Отец засмеялся. Он вообще много и часто смеялся, здоровым чистым смехом. За это Леон любил его еще больше.
– Копье. Ну ты скажешь тоже. Это не копье, а так, цацка дедова. Из косы сделана. Сечешь разницу? У нас копье это по необходимости. От нужды. А для паладина копье, как для меня лопата. Жизнь. Вот крестьянская жизнь – она в чем?
– В чем? – переспросил Леон.
– Крестьянская жизнь, – сказал отец поучительно, радуясь возможности спокойно, без спешки поговорить с сыном о чем-то отвлеченном. – Она в поле, в плуге, в яблоках вот. В хлеву, где скотина. В земле. Крестьянин – это ведь не просто мужик с лопатой да мотыгой. Крестьянин – это и есть земля, плуг, поле, яблоки, хлев, зерно. Оттого и люди мы такие…
– Какие? – Леон заглянул отцу в глаза.
– Такие. – Тот ухмыльнулся. – Вот как земля. И мягкие, и твердые, и чистые, и грязные…
– Грязные! – Леон весело засмеялся.
– Ну да! Грязные. А что? – Отец шутливо толкнул его локтем. – Какая земля, такие и мы.
– А паладин?
– А паладин, сынок, – отец мигом посерьезнел, – паладин – он другой. Его жизнь в мече, в копье, в топоре, в доспехе. В смерти его жизнь. И он сам… Эх… Потом как-нибудь поймешь.
Они помолчали.
– Пап, – снова ткнулся к отцу под руку Леон. – Пап?
– Ну что?
– А почему про дедушку говорят, что он был лихой?
Отец закашлялся.
– Это где ты слышал?
– Да вот, говорили. – Леон неопределенно пожал плечами. – Слышал…

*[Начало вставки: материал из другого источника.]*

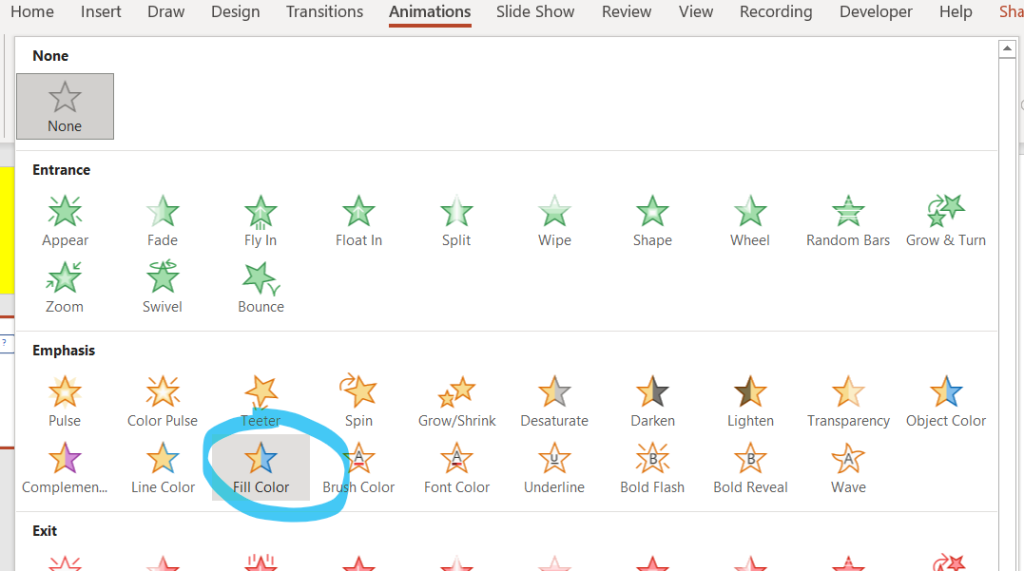1024x571 pixels.
Task: Select the Swivel entrance effect
Action: click(x=162, y=287)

– Глупости говорили, – решительно мотнул головой отец. – Дед был сильный. Со всех сторон сильный. В следующий раз услышишь где, мне скажи, я этим болтунам уши надеру.
Леон указал вперед.
– Смотри, папа, священник.
По дороге действительно шел монах. Черная, длинная ряса, на шее тяжелая цепь, в руках длинная палка с крюком наверху. Бородатый священник остановился у обочины, обернулся.
– Подвезти, святой отец?
– Благодарствую.
Монах, легко толкнувшись посохом, запрыгнул в телегу.

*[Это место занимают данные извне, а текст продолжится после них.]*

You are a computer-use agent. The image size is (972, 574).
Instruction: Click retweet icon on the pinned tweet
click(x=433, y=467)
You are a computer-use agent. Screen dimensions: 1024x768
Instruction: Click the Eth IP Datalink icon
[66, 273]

– На ярмарку? – спросил отец.
– Скорее вслед за ней.
Отец понимающе кивнул.
Леону монах не понравился. Он не был похож на их приходского священника. Тот был строг, но у него не было в глазах этой. Леон не смог найти подходящего слова.
Глаза у монаха были неприятные. Будто покрытые масляной пленкой. А под нечесаной бородой блуждала по губам неприятная улыбка.
– Хочешь конфетку? – спросил монах, глядя Леону прямо в глаза. Его руки что-то искали под рясой, хотя холщовая сума висела у священника на плече.
– Нет, – буркнул Леон и прижался к отцу. Тот обнял сына за плечи.
Дальше ехали в тишине.
Глава 4
Ярмарка была оглушительна. Ее зазывалы кричали, казалось, в самые уши. От ярких цветастых шатров рябило в глазах. Вывески, картинки, крики, смех. Кто-то спорит за медяшку, кто-то раздает все задаром. Колесом катятся скоморохи, солидно выпятив животы, прохаживаются купцы. Тут легко можно было потеряться, и вместе с тем тут все было на виду.
– Держись около меня, – сказал отец Леону. – Если потеряешься, встретимся у телеги. Все понял?
Тот завороженно кивнул. Прямо перед ним поднимался по висящему в пустоте канату факир, худой, не человек, а скелет, обтянутый кожей, он невозмутимо перебирал руками, поднимаясь все выше и выше, пока не забрался на самый верх и не уселся там на кончике каната, словно курица на насесте. В его корзинку летели мелкие монетки. Леон тоже бросил бы что-нибудь, но в карманах было пусто. Мальчик хотел было спросить медяшку у отца, но обнаружил, что тот уже ушел далеко и сейчас спорит о чем-то с купцом в цветастом халате. Леон побежал за ним.